The retail industry was hit hard by the COVID-19 pandemic. The shelter-in-place orders and store closures impacted several major retailers and department store giants. Macy’s Inc. (NYSE: M) was one of them and the retailer reported a net loss of $3.5 billion for the first quarter of 2020.
But Macy’s problems are not new. The company has been struggling for a while now and the pandemic just made things worse. Looking ahead, despite the retailer’s optimism, the road to recovery is an unpredictable one.
Over the past five years, Macy’s net sales have continued to decline, witnessing a drop of 9% from 2015 to 2019. In fiscal year 2019, net sales declined 1.6% compared to 2018, with weakness in categories such as women’s sportswear and handbags. During this time period, the company’s profits have also rapidly fluctuated.
The sales trend over the past five quarters also follow a relatively similar pattern with net sales witnessing year-over-year declines every quarter. Net sales in the fourth quarter of 2019 fell 1.42% versus the year-ago period.
Macy’s comparable sales, both owned and owned plus licensed, have slowed down over the past five quarters. After witnessing increases of 0.6% (owned) and 0.7% (owned plus licensed) in the first quarter of 2019, the number slowed to 0.2% and 0.3% in the second quarter. This was followed by sharp decreases of 3.9% and 3.5% in the third quarter. The company saw comps fall in the fourth quarter of 2019 as well.

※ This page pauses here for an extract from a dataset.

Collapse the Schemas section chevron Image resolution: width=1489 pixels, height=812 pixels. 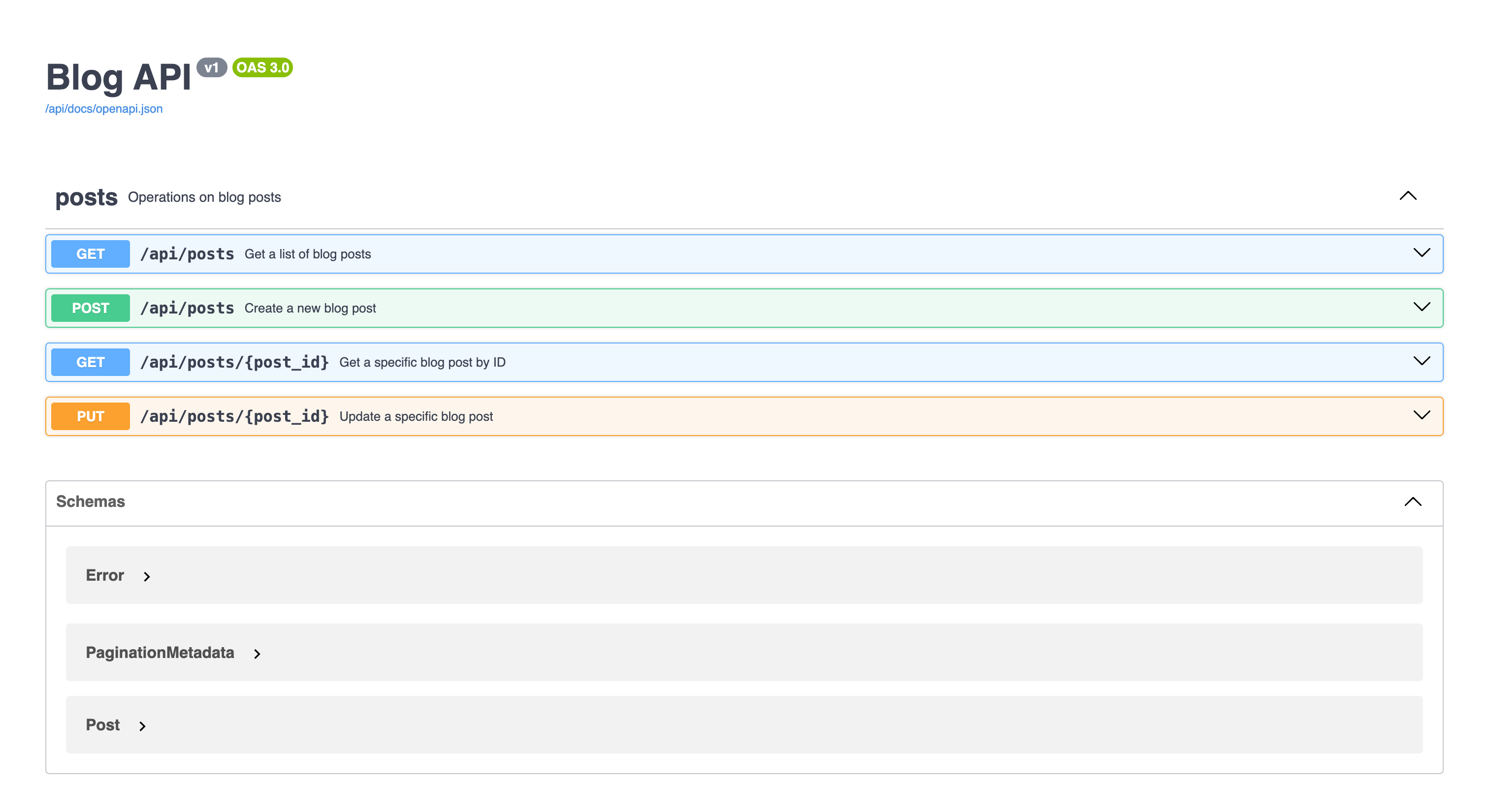1413,501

Looking at Macy’s sales trend by categories, over the past three years, net sales in women’s apparel have steadily declined. The other categories such as women’s accessories, shoes, cosmetics, men’s and kid’s and home have remained relatively flat during this period.
Over the past couple of quarters, these categories have not seen much of a pickup and have more or less declined. The home category alone saw an increase of 1.7% in the second quarter of 2019 versus the year-ago period.
This just turned worse in the first quarter of 2020 with the coronavirus outbreak forcing Macy’s to close all its stores in March. The retailer saw a sharp drop in net sales which fell 45% year-over-year to $3 billion. Diluted loss per share was $11.53 compared to EPS of $0.44 in the year-ago period. Due to the store closures, the company recorded an inventory write-down of around $300 million, mainly on fashion merchandise.
The company’s digital business saw good momentum with double-digit gains in the first and second quarters of 2019 but slowed down in the third quarter. Despite this, it ended fiscal 2019 on a strong note making up 26% of net sales compared to 23% in 2018 thanks to strong holiday sales.
In the first quarter of 2020, digital sales declined in the low single digits versus the prior-year quarter. Despite the decline, the company stated on its conference call that the digital business has been performing well and it is expected to grow at a healthy double-digit rate through the latter half of the year. The beauty and furniture categories have seen strong online sales in particular.
Earlier this year, Macy’s announced its Polaris strategy, a three-year plan designed to stabilize profitability and drive growth. The components of the strategy included streamlining costs, optimizing the store portfolio and accelerating digital growth. The savings from Polaris were expected to total around $1.5 billion in 2022.
However, the COVID-19 pandemic has led Macy’s to re-examine the strategy to decide which areas to move forward with and which to put on hold. The actions associated with the strategy are expected to continue through 2022 but it is not possible to quantify the benefits or costs at present.
Macy’s is undertaking restructuring activities and has announced job cuts as part of these efforts. The restructuring is expected to yield savings of approx. $365 million in fiscal year 2020. The company is expected to incur around $180 million in additional costs for the restructuring, which will be largely related to severance.
Looking ahead, Macy’s expects a slow recovery but remains cautious about unpredictable challenges that might arise in the back half of the year. The company expects to see a 6-7% comp improvement in the second quarter versus the first quarter.
The digital business is expected to outperform. The company saw digital sales penetration of approx. 43% in the first quarter and the annual digital sales penetration is expected to average in the mid-40s.